İdrar analizi: Proteinüri, eritrosit, lökosit, hücresel silendirler klinik olarak sessiz hastalığa işaret edebilir; ileri tetkik yapılmalıdır.
EKG: Sessiz iskemi, miyokardit, perikardit, ileti bozuklukları görülebilir.
Toraks filmi: Plevral efüzyon, interstisyel pnömonit, perikardiyal efüzyon, subglottik stenoz görülebilir.
İntraoperatif Dönemde Dikkat Edilecek Noktalar:
5 derivasyon EKG: Beklenmeyen koroner iskemi ve ileti bozukluklarının erken fark edilmesini sağlar.
İnvazif kan basıncı monitorizasyonu: Vakaya göre karar verilmelidir; miyokardit, ileti bozukluğu, kapak disfonksiyonu, otonom disfonksiyon olan hastalarda uygulanmalıdır.
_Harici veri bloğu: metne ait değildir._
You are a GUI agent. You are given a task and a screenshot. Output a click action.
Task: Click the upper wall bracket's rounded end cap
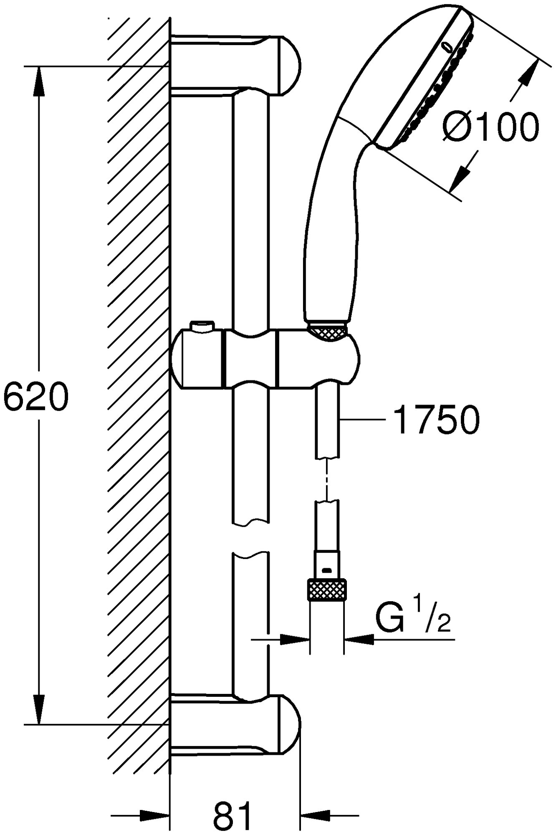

Raynaud fenomeni varsa dikkatli olunmalıdır.
Uygun ise laringeal maske kullanımı: İnflamasyon ve postekstübasyon havayolu ödemi olasığı nedeniyle havayolu manipülasyonunu azaltmak açısından uygun seçenek sağlar.
Zor havayolu için önlem alınması, gerektiğinde kullanılmak için daha ince endotrakeal tüplerin hazırlanması: Vokal kord paralizisi, subglottik stenoz, laringeal ödem entübasyonu güçleştirebileceğinden hazırlıklı olunmalıdır.
Standart antibiyotik profilaksisi: Enfeksiyonlara duyarlılık ve immunosupresif tedavi nedeniyle enfeksiyon riskinin artmış olduğu dikkate alınmalıdır.
Kas gevşeticilere dikkat: Azatioprin ve siklofosfamit kas gevşeticilerle etkileşebilir.
Böbrek koruyucu stratejiler: İdrar çıkışı korunmalı, hipoperfüzyon ve hipotansiyondan kaçınılmalı, nefrotoksik ilaçlar kullanılmamalıdır. Subklinik lupus nefriti olasılığı unutulmamalıdır.
Hasta pozisyonuna dikkat edilmelidir: Periferik nöropati ve osteoporoza yatkınlık olduğu unutulmamalıdır.
Antitrombotik profilaksi: Özellikle antifosfolipid antikorları da varsa, mekanik ve farmakolojik önlemler erken alınmalıdır. Lupus antikoagülanı olanlar ve geçirilmiş tromboembolik olayı bulunan hastalarda hematolog ile konsülte edilerek terapötik antikoagülasyon uygulanmalıdır.
Gözlerin korunması ve suni göz yaşı/lubrikasyon kullanımı: Sjorgen sendromu uygun şekilde gözler kapatılsa bile kornea hasarına yatkınlık yaratabilir.
Vücut sıcaklığının izlenmesi: Hipotermi Raynaud fenomeni olan hastalarda vazospazmı indükleyebilir.
Analjezi: Sistemik analjeziklerin yan etkileri dikkate alınmalıdır. Nöropati, miyelit ve koagülopatiler ekarte edilebiliyorsa rejyonal teknikler yararlı olabilir.
Kortikosteroid şemsiyesi: Uzun süreli kortikosteroid kullananlarda adrenal supresyon gelişebilir; preoperatif “stres doz” uygulanması gerekir.
Postoperatif Dönem:
Analjezi: Hasta düzenli izlenmeli ve özelleşmiş ağrı servisi tarafından analjezi sağlanmalıdır; sistemik yan etkilerin en azda tutulmasına özen gösterilmelidir.
Antitrombotik profilaksi: Cerrahi faktörler dikkate alınarak mekanik ve farmakolojik profilaksi erken dönemde başlanmalıdır.
Özetleyecek olursak SLE multisistemik otoimmün bir hastalıktır. Aktivasyonu değişik klinik bulgularla ortaya çıkabilir, farklı organ tutulumlarına neden olabilir. Prognozdaki iyileşmelerle sürvi uzadığından giderek daha fazla SLE hastası çeşitli nedenlerle operasyona gereksinim duymakta ve anestezistin karşısına çıkmaktadır. Özellik arzeden bu hastalar hasta bazında değerlendirilmeli, preoperatif değerlendirme sonuçlarına göre uygun peroperatif yönetim ve postoperatif bakım sağlanmalıdır.